This book sheds light on the challenges facing social media in combating
malicious accounts, and aims to introduce current practices to address
the challenges. It further provides an in-depth investigation regarding
characteristics of "Pathogenic Social Media (PSM),"by focusing on how
they differ from other social bots (e.g., trolls, sybils and cyborgs)
and normal users as well as how PSMs communicate to achieve their
malicious goals. This book leverages sophisticated data mining and
machine learning techniques for early identification of PSMs, using the
relevant information produced by these bad actors. It also presents
proactive intelligence with a multidisciplinary approach that combines
machine learning, data mining, causality analysis and social network
analysis, providing defenders with the ability to detect these actors
that are more likely to form malicious campaigns and spread harmful
disinformation.
Over the past years, social media has played a major role in massive
dissemination of misinformation online.

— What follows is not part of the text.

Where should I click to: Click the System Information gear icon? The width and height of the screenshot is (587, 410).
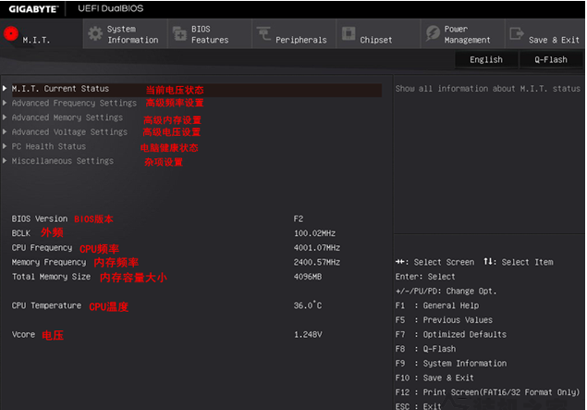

Political events and public
opinion on the Web have been allegedly manipulated by several forms of
accounts including "Pathogenic Social Media (PSM)" accounts (e.g., ISIS
supporters and fake news writers). PSMs are key users in spreading
misinformation on social media - in viral proportions. Early
identification of PSMs is thus of utmost importance for social media
authorities in an effort toward stopping their propaganda. The burden
falls to automatic approaches that can identify these accounts shortly
after they began their harmful activities.
Researchers and advanced-level students studying and working in
cybersecurity, data mining, machine learning, social network analysis
and sociology will find this book useful. Practitioners of proactive
cyber threat intelligence and social media authorities will also find
this book interesting and insightful, as it presents an important and
emerging type of threat intelligence facing social media and the general
public.